MODEL_NAME_OR_PATH=/model/path  # Replace with your model path
OUTPUT_DIR=${MODEL_NAME_OR_PATH}/math_eval
SPLIT="test"
NUM_TEST_SAMPLE=-1
export CUDA_VISIBLE_DEVICES="0"

DATA_NAME="aime24"  # Options include: aime24, aime25, gpqa_diamond
PROMPT_TYPE="r1-distilled-qwen"
# NOTE:
# for aime24 and aime25, use PROMPT_TYPE="r1-distilled-qwen";
# for gpqa_diamond, use PROMPT_TYPE="r1-distilled-qwen-gpqa".

TOKENIZERS_PARALLELISM=false \
python3 -u math_eval.py \
    --model_name_or_path ${MODEL_NAME_OR_PATH} \
    --data_name ${DATA_NAME} \
    --output_dir ${OUTPUT_DIR} \
    --split ${SPLIT} \
    --prompt_type ${PROMPT_TYPE} \
    --num_test_sample ${NUM_TEST_SAMPLE} \
    --use_vllm \
    --save_outputs

For batch evaluation, you can run the main_eval.sh script. This script will sequentially evaluate the model on the AIME24, AIME25, and GPQA-diamond datasets.

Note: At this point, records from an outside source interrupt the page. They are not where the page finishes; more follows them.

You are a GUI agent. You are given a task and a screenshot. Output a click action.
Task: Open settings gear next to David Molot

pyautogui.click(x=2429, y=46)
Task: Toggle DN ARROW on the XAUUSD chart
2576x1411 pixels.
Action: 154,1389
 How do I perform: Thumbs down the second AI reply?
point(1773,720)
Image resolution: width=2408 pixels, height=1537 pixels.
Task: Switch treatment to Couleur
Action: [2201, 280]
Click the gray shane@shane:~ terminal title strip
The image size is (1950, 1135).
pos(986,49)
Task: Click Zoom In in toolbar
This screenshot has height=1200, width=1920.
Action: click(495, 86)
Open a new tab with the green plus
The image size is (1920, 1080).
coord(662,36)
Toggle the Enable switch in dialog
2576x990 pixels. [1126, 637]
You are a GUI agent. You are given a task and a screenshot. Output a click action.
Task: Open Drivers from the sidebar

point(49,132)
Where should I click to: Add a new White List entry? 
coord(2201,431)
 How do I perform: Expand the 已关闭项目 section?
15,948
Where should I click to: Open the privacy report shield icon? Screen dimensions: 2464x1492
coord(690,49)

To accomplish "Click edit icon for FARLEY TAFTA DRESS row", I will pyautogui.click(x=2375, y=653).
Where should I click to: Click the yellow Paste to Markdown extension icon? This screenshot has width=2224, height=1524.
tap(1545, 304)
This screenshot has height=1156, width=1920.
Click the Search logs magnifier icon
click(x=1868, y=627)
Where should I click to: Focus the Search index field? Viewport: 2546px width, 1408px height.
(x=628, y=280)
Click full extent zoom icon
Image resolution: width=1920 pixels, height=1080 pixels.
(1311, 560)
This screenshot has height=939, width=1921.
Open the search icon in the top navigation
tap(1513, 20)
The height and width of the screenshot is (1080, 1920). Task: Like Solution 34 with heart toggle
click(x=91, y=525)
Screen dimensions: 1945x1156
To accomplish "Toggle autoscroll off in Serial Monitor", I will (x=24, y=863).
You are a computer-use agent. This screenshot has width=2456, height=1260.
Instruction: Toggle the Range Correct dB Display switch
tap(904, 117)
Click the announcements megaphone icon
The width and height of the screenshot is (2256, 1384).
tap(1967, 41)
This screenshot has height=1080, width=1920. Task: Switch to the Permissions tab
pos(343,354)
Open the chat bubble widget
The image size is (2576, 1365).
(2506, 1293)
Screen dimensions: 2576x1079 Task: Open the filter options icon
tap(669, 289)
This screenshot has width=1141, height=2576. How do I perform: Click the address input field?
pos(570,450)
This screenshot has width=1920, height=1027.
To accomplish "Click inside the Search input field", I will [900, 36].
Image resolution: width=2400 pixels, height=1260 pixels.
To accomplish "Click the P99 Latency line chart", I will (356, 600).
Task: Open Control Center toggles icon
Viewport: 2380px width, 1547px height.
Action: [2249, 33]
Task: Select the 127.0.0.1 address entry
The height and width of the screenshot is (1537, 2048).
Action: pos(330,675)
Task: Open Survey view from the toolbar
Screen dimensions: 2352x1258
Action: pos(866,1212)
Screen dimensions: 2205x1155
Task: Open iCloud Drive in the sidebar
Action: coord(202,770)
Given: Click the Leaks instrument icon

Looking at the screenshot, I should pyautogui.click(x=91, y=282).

bash LLMEvalKit/evaluation/main_eval.sh /path/to/model_checkpoint

You can specify CUDA_VISIBLE_DEVICES in the script for more flexible GPU management.

Evaluation Results#

Results will be printed in the terminal and saved in OUTPUT_DIR. Batch evaluation defaults to saving in the LLMEvalKit/evaluation/outputs directory. The results include:

  1. Metadata (xx_metrics.json): statistical summary

  2. Complete model outputs (xx.jsonl): includes complete reasoning process and prediction results

Metadata example:

{
    "num_samples": 30,
    "num_scores": 960,
    "timeout_samples": 0,
    "empty_samples": 0,
    "acc": 42.39375,
    "time_use_in_second": 3726.008672475815,
    "time_use_in_minite": "62:06"
}

The field acc represents the average accuracy across all sampled responses, which is the main evaluation metric.

Model output example:

{
   "idx": 0,
   "question": "Find the number of...",
   "gt_cot": "None",
   "gt": "204", // ground truth answer
   "solution": "... . Thus, we have the equation $(240-t)(s) = 540$ ..., ", // standard solution
   "answer": "204", // ground truth answer
   "code": ["Alright, so I need to figure out ... . Thus, the number of ... is \\(\\boxed{204}\\)."], // generated reasoning chains
   "pred": ["204"], // extracted answers from reasoning chains
   "report": [null],
   "score": [true] // whether the extracted answers are correct
}

Supported Datasets#

The toolkit currently supports the following evaluation datasets:

Supported Datasets#

Dataset

Description

aime24

Problems from AIME 2024 (American Invitational Mathematics Examination), focusing on high-school Olympiad-level mathematical reasoning.

aime25

Problems from AIME 2025, same format as AIME24 but with a different test set.

gpqa_diamond

The most challenging subset (Diamond split) of GPQA (Graduate-level Google-Proof Q&A), containing cross-disciplinary problems (e.g., mathematics, physics, computer science) that require deep reasoning capabilities rather than memorization.

Parameter Configuration#

The main configurable parameters are as follows:

Configuration Parameter Description#

Name

Description

data_name

Dataset to evaluate. Supported: aime24, aime25, gpqa_diamond.

prompt_type

Prompt template. Use r1-distilled-qwen for AIME datasets, r1-distilled-qwen-gpqa for GPQA.

temperature

Sampling temperature. Recommended: 0.6 for 1.5B models, 1.0 for 7B models.

top_p

Nucleus sampling parameter. Default: 0.95.

n_sampling

Number of responses sampled per question, used to compute average accuracy. Default: 32.

max_tokens_per_call

Maximum tokens generated per call. Default: 32768.

output_dir

Output directory for results. Default: ./outputs.